Bottom Photo: Chris in 1981 with the baby Bride.

15 responses »

  1. I read “The Spirit…..” a few years ago and loved it. There is a big Hmong community in Seattle. If you go to the Pikes Street market some of the gorgeous flowers are grown from Hmong Flower farms. It is such an interesting read on modern medicine and integrating it with cultural differences in life and in death.

  2. I lived for a while (sometimes five months in a row) in a couple of hospitals in the United States Continental and on our Island while my husband waiting for a liver transplant made me face spirituality and medicine. For some there as different as oil and vinegar, for others one is an essential part of the other. It all depends on who you are talking to and what they believe in. But one thing is undeniably true, who ever is in dire need to medical care usually doesn’t speak the same language as those who are in charge of the medical care! Thanks Barbara for bringing in such a fantastic guest blogger.

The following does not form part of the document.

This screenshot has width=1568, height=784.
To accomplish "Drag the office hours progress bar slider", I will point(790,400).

  3. I love to read Chris’ stuff. Thanks for sharing.

    “unwanted care”

    Those words are haunting. What happens if we find ourselves in the hospital, suddenly, with no advocate to speak for us; possibly literally speak the words we would want to speak if we could. Not just show support; but speak.

    Many years ago, when my family got the call that Gramma was rushed to the hospital in an ambulance, we were met at the door of the hospital by a nurse, who just happened to be our dear cousin-in-law. In that small town, and in that hospital, my Gramma was well known. Because of that fact, my Gramma did not receive “unwanted care.” Our cousin confirmed it and we were grateful.

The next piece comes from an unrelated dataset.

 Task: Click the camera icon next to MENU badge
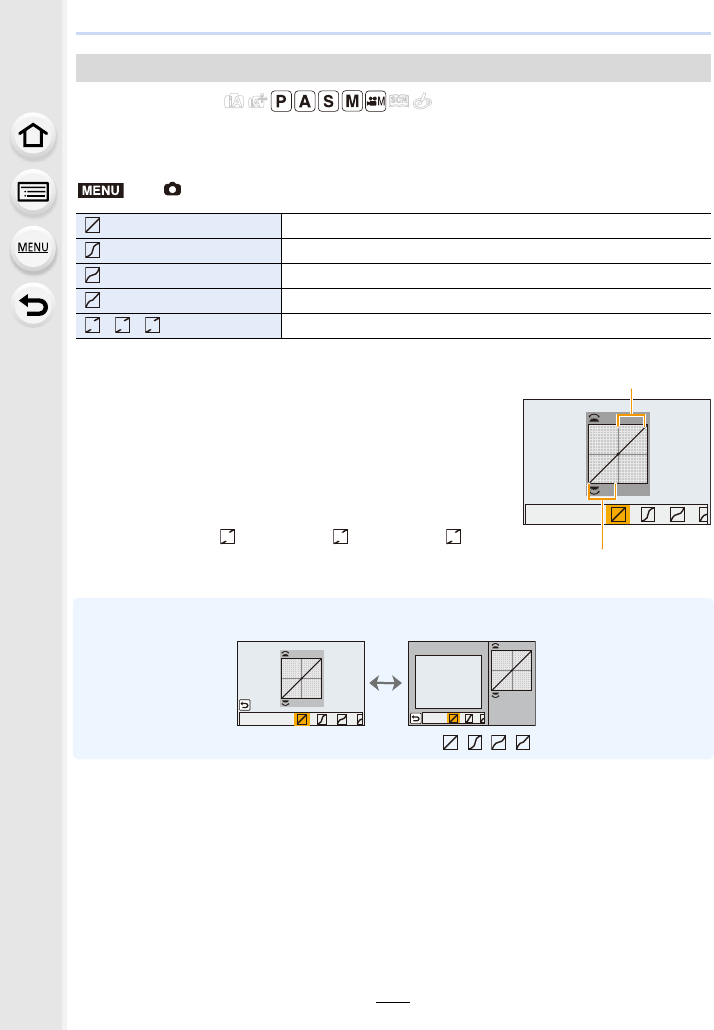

    Yes, we all need our wishes written out and kept on file, etc. etc. But… For instance, my daughter had an entire ‘birth plan’ printed up and on file at her hospital and with her doctor. When the time came, the ‘birth plan’ was gone, missing, had vanished. Luckily, everything went just fine. But, what if it hadn’t?

    So, yeah. Being able to communicate is crucial to our care. How scary it must be to not have the words to ask what’s happening, or to know what’s happening and not be able to do anything about it.

    Thanks for this post. It is definitely a topic to discuss more fully.

    • Patti you are so right! And your grandmother was lucky to have the support and love of her family close by. Thanks for sharing – I think birth plans would make another lively topic!

  4. Great post. I so agree about unwanted end of life care. My brother died from a brain tumour when I was 27 and I will never forget it, thankfully for the right reasons as he was in a hospice not a hospital being force fed via tubes. When the issue of euthanasia is raised unwanted end of life is very often the main point I raise. It is possible to prolong life now, thanks to medical advances but it is not necessarily what we all hope for. I for one do not want it. Thanks for your blog on this important issue.

  5. Thanks so much all. Having The Conversation with our doctors is sometimes tricky, but it’s crucial. We just returned from a trip to rural MS. My daughter had treated someone with bacterial meningitis before we left and had to take prophylactic antibiotics. In the car, she told the Groom exactly what to do if she started to get sick. She’s fine, thankfully.